第156話 という夢を見……ない
目が覚めると夜だった。
窓から射し込む月明かりを頼みに、ぐるっと首を捻って周囲を見まわす。
ベッドに寝かされた俺の横では、覆い被さるようにティーレが寝ていた。それ以外に近衛の騎士が二人、椅子に座ったまま眠りこけている。
【フェムト、どれくらい寝ていた?】
――29時間13分47秒です――
丸々一日か……かなり質の悪い毒だったことがわかる。
【体調は?】
――全快といいたいところですが、しばらくは倦怠感が残るでしょう。活動可能範囲内です――
【後遺症か?】
――いえ、体力の消耗が激しいので、そのせいでしょう――
後遺症がないと聞いて安心した。それにしても意外だ。俺のことを暗殺しようとしていた相手――カーラが、何もしていないとは……。
ティーレの頭をそっと撫でる。
「あなた様……私もあとを追います」
寝言を口にする彼女の目元がキラリと光る。
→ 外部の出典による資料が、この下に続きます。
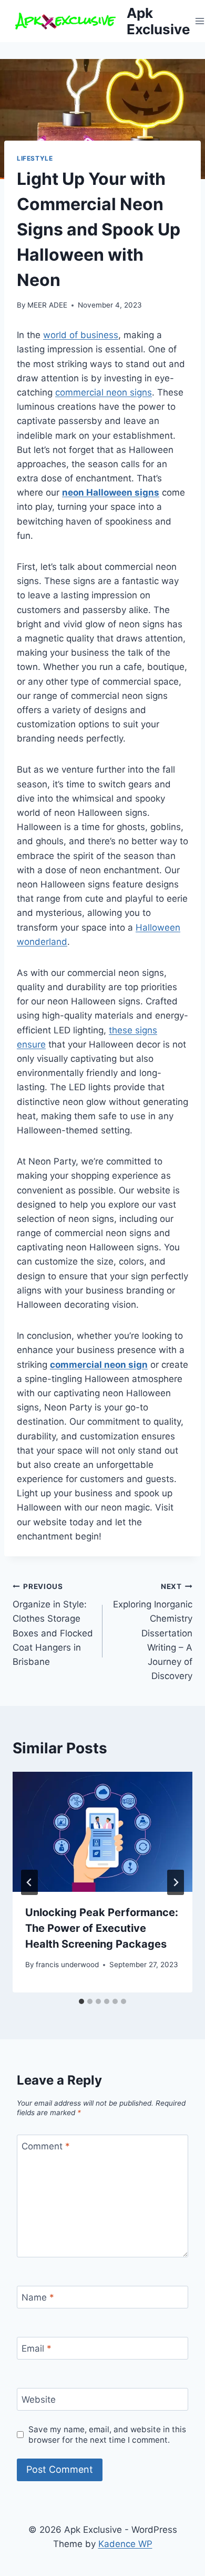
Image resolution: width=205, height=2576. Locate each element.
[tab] (81, 2001)
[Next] (175, 1882)
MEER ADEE (47, 305)
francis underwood (67, 1964)
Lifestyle (35, 158)
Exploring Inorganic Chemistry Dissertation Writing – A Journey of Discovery (152, 1632)
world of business (80, 335)
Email (37, 2348)
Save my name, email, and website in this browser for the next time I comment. (107, 2434)
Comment (46, 2146)
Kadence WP (125, 2544)
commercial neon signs (103, 392)
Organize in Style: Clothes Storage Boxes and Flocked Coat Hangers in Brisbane (53, 1624)
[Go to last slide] (29, 1882)
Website (39, 2399)
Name (38, 2297)
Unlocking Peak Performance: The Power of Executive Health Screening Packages (101, 1928)
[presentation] (102, 1832)
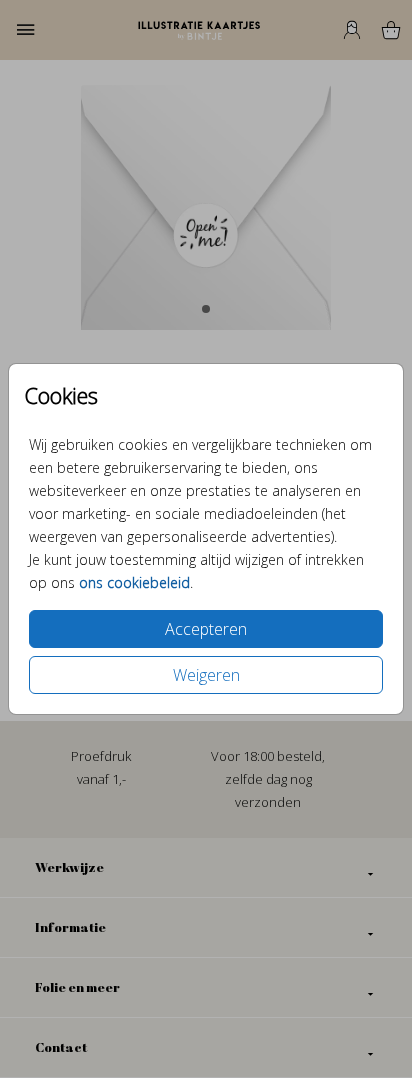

俺のために泣いてくれているんだ。とたんに、彼女のことが愛おしくなった。
ティーレの頬をそっと撫でる。
【俺が倒れてからどうなったんだ?】
――それはもう大変でした。時系列に報告をまとめています。読み上げましょうか?――
【頼む】
――ラスティと接敵した暗殺者ですが、高確率で破滅の星と推測されます。カーラと一緒にいたのが唯一の取りこぼしですね。それ以外の暗殺者は…………――
フェムトからの報告が終わるよりも先に、眠気が襲ってきた。睡魔の見えざる手が無数に絡みつき、意識の奥底へと引きずりこまれる。
助かったという安心感も後押しして、再び夢の世界に落ちた。